The Warden
Politics

NDC one-term tenure "ll guarantee massive support for Obi/Kwankwaso – Ahamba

May 12, 2026 4:16am

An elder statesman and chieftain of the People's Democratic Party (PDP), Chief Mike Ahamba, has said that zoning the presidential ticket to the South for one term and rotating it to the North in 2031 by the Nigerian Democratic Congress (NDC) will guarantee massive support and victory for Peter Obi and Rabiu Kwankwaso if fielded.

Chief Ahamba, a Senior Advocate of Nigeria (SAN), also emphasized keeping to any agreement entered into, even though he said he is not an advocate of zoning.

Reacting to the NDC's zoning of the presidential position to the South for a one-term tenure of four years before it returns to the North, Chief Ahamba said the decision could prompt massive Northern support for an Obi/Kwankwaso ticket.

Asked whether the NDC decision—which some have described as a masterstroke—could bring victory to the party, he said:
"Yes 'nau', it may make the North support Kwankwaso and Obi. I think it is quite favorable for them to support Obi and Kwankwaso. After four years, they take back the power for another eight years. After eight years, it comes down to the South.

"This is an unwritten law. It can become a convention which can maintain peace in a country. It's an unwritten law; there's no law saying it anywhere. So you expect decent people to comply. If any Southerner is running for presidency (in 2027), he should know that he is running for a four-year term. Any Southerner running for presidency now should advise himself or herself that the term he is running for is a four-year term.

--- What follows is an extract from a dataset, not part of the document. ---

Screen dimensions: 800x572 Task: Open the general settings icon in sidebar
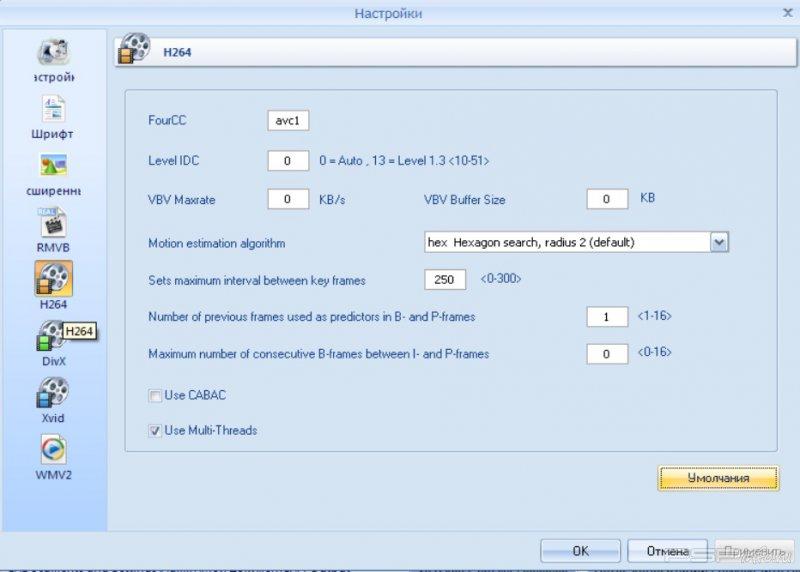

"I don't belong to NDC as of now, but if they are alternating it North and South, it depends on what type of chance they're giving to the South. Tinubu has stayed four years now, and it is eight years. So naturally, if it is eight years North, eight years South, then after four years, it will go back to the North."

Asked if there is no constitutional encumbrance," he said, "no, the Constitution does not talk about rotation or alternating. This is a convenient thing by political parties to ensure that everybody has a sense of belonging to the party on what they are doing.

"So in fact, there is nothing in the Constitution that says you should rotate the presidency of this country, but the parties are free to make their own internal policies. Most of the parties have agreed that if you move from it—because when they made it, it was in the North—but to go down to the South, Tinubu has got it. Tinubu has done four years. If he does another four years, then it still goes back to the North, a different part of the North.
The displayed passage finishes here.